Inaceitável. É assim que podemos descrever a proposta apresentada pela CPFL Renováveis na terceira rodada de negociação sobre o Acordo Coletivo de Trabalho (ACT) 2021/2022. A reunião aconteceu nesta quarta-feira (25/08) por videoconferência com a participação de dirigentes sindicais e representantes patronais. Rejeitada a proposta pelos sindicatos, nova reunião ficou agendada para o próximo dia 01/09 a fim de dar continuidade às negociações.
Até o momento, a empresa vem desrespeitando sistematicamente o trabalhador ao apresentar somente propostas rebaixadas para o acordo. Um reajuste salarial em 2021 que sequer cobre a integralidade da inflação é um insulto à categoria – além de vale-alimentação/refeição sem ganho real, vale-natal vergonhoso de apenas R$ 185,76 e Programa de Participação nos Resultados (PPR) sem qualquer melhoria. A categoria segue insatisfeita e exige valorização.
Reajuste salarial – A empresa insiste em propor o “parcelamento” do reajuste salarial, sendo de 6% em agosto de 2021 e de 2,82% em janeiro de 2022. Dessa forma, o reajuste do trabalhador totalizaria os 8,99% do IPCA somente no próximo ano – ou seja, a empresa não oferece ganho real e sequer fecha a integralidade da inflação neste ano. Vale ressaltar ainda que o IPCA está menor cerca de 1% em relação ao INPC, que registra 9,85% de inflação no mesmo período. Tudo isso mostra que a proposta de reajuste apresentada está longe de repor as perdas salariais dos trabalhadores. A mesma lógica vale para o auxílio refeição e alimentação, cuja proposta oferece apenas o reajuste pelo IPCA, também sem ganho real, mesmo com a alta desenfreada dos alimentos.
Participação nos Resultados – Na reunião anterior, a empresa havia proposto uma mudança que alterava o potencial de ganho na PPR 2021 com redução no índice multiplicador dos cargos mais altos para melhorar o índice dos demais cargos (máximo de 1,7x e 1,6x, respectivamente). Os sindicatos criticaram a proposta e, nesta última reunião, a empresa resolveu manter o programa exatamente como funciona atualmente: máximo de 2x e 1,5x. Os trabalhadores reivindicam uma divisão justa e um valor mínimo de PPR, tendo como referência um salário de R$ 6.600,00 para os cargos mais baixos.

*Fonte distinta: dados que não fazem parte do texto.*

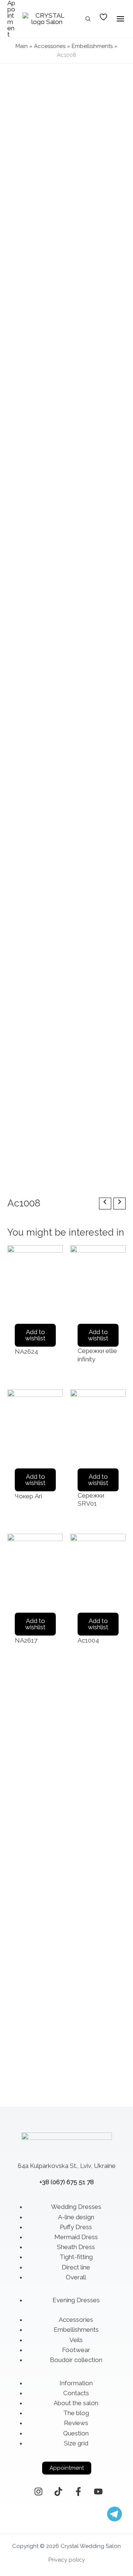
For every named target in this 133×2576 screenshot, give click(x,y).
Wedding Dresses (76, 2206)
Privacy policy (66, 2559)
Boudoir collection (76, 2359)
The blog (76, 2413)
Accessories (49, 46)
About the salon (76, 2403)
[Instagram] (38, 2491)
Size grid (76, 2443)
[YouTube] (98, 2491)
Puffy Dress (76, 2227)
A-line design (76, 2217)
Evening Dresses (76, 2300)
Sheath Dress (76, 2247)
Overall (76, 2277)
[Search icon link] (88, 20)
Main (22, 46)
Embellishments (92, 46)
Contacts (76, 2393)
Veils (76, 2340)
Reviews (76, 2423)
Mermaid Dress (76, 2237)
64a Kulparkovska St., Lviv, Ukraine (67, 2165)
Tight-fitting (76, 2257)
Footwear (76, 2350)
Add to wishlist (35, 1335)
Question (76, 2433)
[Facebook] (78, 2491)
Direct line (76, 2267)
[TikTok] (58, 2491)
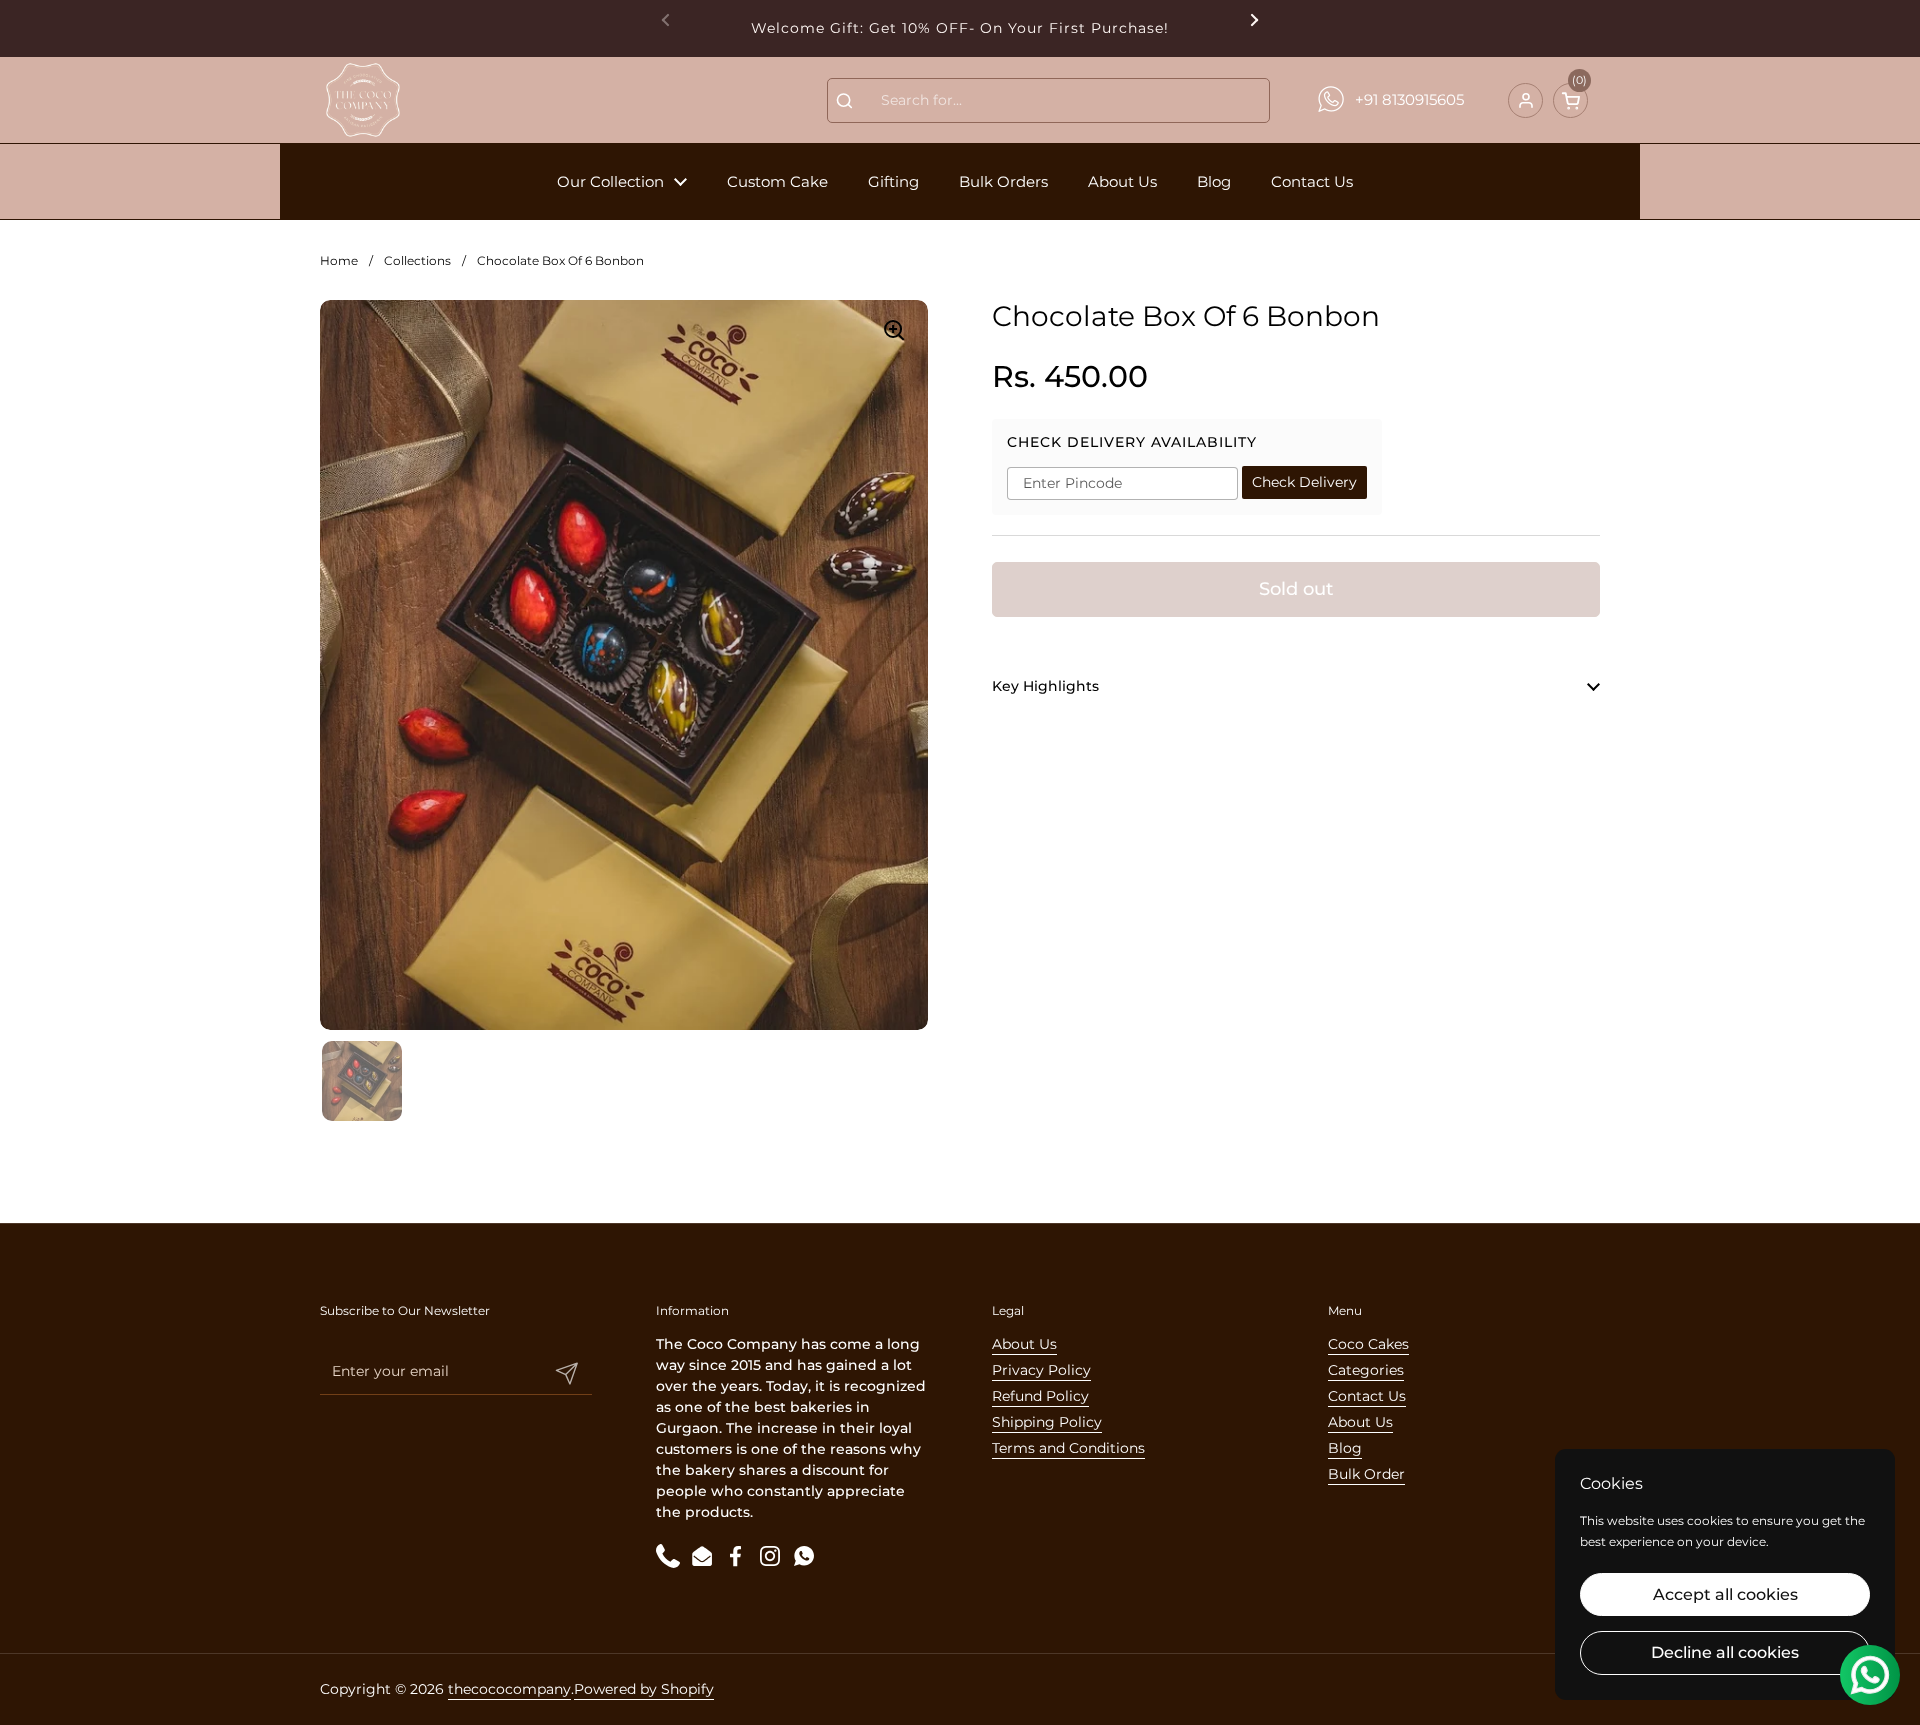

Assistência Médica Hospitalar – Na segunda negociação, a empresa havia proposto a implantação de co-participação, o que foi rebatido pelos sindicatos. Agora a empresa sugere negociar com as entidades sindicais melhorias no plano de saúde e inserção de fator moderador no decorrer da vigência do Acordo Coletivo. A representação dos trabalhadores concordou com a criação de um grupo para debater o tema.
Lucros bilionários – Os sindicatos destacaram que o resultado financeiro da CPFL Energia, grupo que controla a CPFL Renováveis, mostra a total capacidade da empresa de oferecer uma proposta que atenda minimamente as necessidades de seus trabalhadores. Nada justifica a proposta apresentada. A empresa tem orçamento para avançar no acordo, mas se recusa a usá-lo justamente com as pessoas que geram os lucros bilionários.
Os números evidenciam que, mesmo em pandemia, os resultados financeiros do grupo estão em evolução e alcançam cifras exorbitantes. Em 2020, primeiro ano de pandemia, a CPFL Energia somou o lucro líquido de R$ 3,70 bilhões em 2020, um avanço de 34,9% em relação ao ano anterior. Em 2021 os resultados seguem crescendo: somente no primeiro trimestre deste ano, o grupo registrou lucro líquido de R$ 961 milhões – aumento de 6,3% em relação ao mesmo período de 2020. Já no segundo trimestre de 2021, o lucro foi de R$ 1,126 bilhão, um aumento de 143,6% comparado a 2020.
Segundo o grupo, o bom desempenho das eólicas cumpre papel importante nesses resultados, sendo um dos principais fatores para alcançá-los. Tudo isso prova que a empresa tem orçamento e saúde financeira para acolher as reivindicações dos trabalhadores e evoluir na proposta de acordo coletivo. O Sindeletro, ao lado dos sindicatos dos demais estados, seguirá firme na defesa dos interesses da categoria.